In recent times, more people seem to have discovered the joys and virtues of a simple lifestyle. Tidying up has become a household call to action. Office employees want to go back to basics, work the land, and live on a farm.
Simplicity has become a trend. It manifests almost everywhere you look. The typical consumer is overwhelmed with the complexity of modern living and the variety of options available. They want fewer decision points and better overall quality.
Savvy companies like Apple and Google have embraced this minimalist consumption and made it part of their user experience. Restaurants have thrived off serving only one dish or specializing in one ingredient.
But is the movement towards simple living only a temporary phase? And if it’s here to stay, how can we still enjoy the richness and variety of experiences that life has to offer?

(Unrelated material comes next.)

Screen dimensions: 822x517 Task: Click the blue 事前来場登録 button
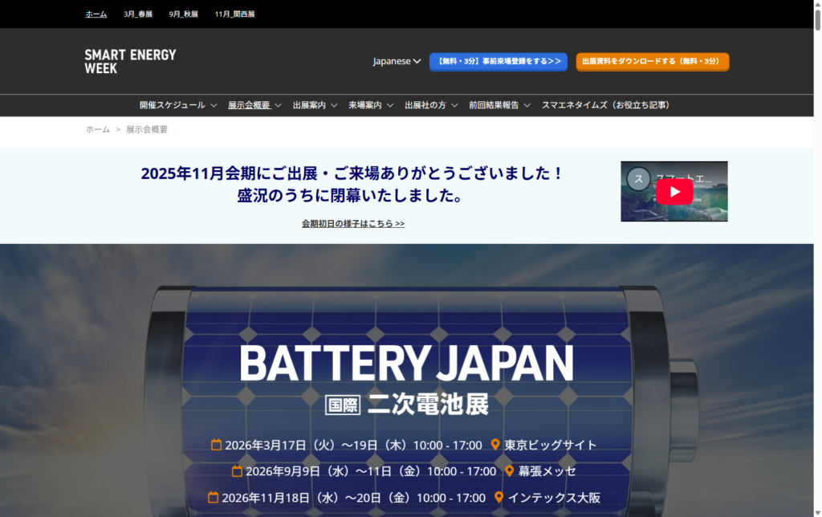(x=498, y=61)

A response to current events
It’s no secret that works of cultural significance are influenced by the events of the day. This results in creating a ‘zeitgeist’: period-specific cultural patterns that capture the spirit of the times.
In the 17th and 18th centuries, for instance, fascination with death and luxury gave rise to a collective aesthetic we’ve come to know today as ‘baroque.’ More recently, the 1960s were associated with freedom of speech, love, liberal thinking, and challenges to authoritarian rule in many countries.
Perhaps, what’s less known is that such period-specific influences extend beyond culture and into design itself. And design meshes with the fabric of our lives. It affects the appliances and decor in our homes, the devices and tools in our hands, how products are packaged, what we buy, how we dress.
The modern age has increasingly come to be defined by crises related to sustainability and our collective impact on the environment. In this context, it can hardly be surprising that our values have shifted away from excessive consumption, or at least towards a more sensible, minimalist version of it.
Wanting less and more
We don’t even know if we can successfully navigate the challenge of living sustainably, as a collective, in the decades to come. That alone gives us myriad reasons to continue to strive for simplicity in various aspects of our lifestyles moving forward.
Millennials and younger cohorts will have their lifestyle preferences profoundly shaped by events such as the recessions of 2008 and 2020. They will know what it’s like to live through a pandemic exacerbated by climate change. They are keenly aware of how modern technology can warp our lives and often are the first to heed the call to break free of devices.
Thus, while the mantra of ‘less is more’ may have begun to resonate in the present day, its impact on these young generations will ensure that it extends even beyond.
Yet it’s hard to ignore that even though we want to have a simple lifestyle, we also know that variety enriches the whole.
When you see what other people are doing on social media or read about the latest cool innovation, it’s natural to want to share such experiences. This is partly related to the ‘fear of missing out.’ But it’s greater than that.
On some basic level, we realize that novel experiences are good for us. They stimulate us, make us happier, and increase our engagement in living.
Aspiring to fluid simplicity
The Pareto rule can help us to reconcile this apparent conflict between striving for less and wanting more.
It states that 80% of your outcomes derive from 20% of your efforts. Applied to your lifestyle, that means that you can be simple, perhaps even boring, in the majority of your activities and time spent. What matters is being intentional about the remaining 20%.
Fluidity is the key to maximizing this sort of balance. In any activity, it’s not enough to have good timing. You also need to be able to make the right move. For instance, amid the pandemic, the housing market boomed, and buyers could access some of the best mortgage rates in years. But someone deep in debt or with mostly illiquid assets wouldn’t be able to capitalize.
It could be overwork, excessive social commitments, unhealthy relationships, or unproductive habits. Let no more than 80% of your life be invested into the mundane, simple stuff.
Don’t over-commit your time, energy, or resources to things that will drain you, lock you into a rigid schedule, or otherwise prevent you from enjoying that remaining 20%. Be mobile, fluid, and ready to jump at the right opportunity to really maximize a great new experience.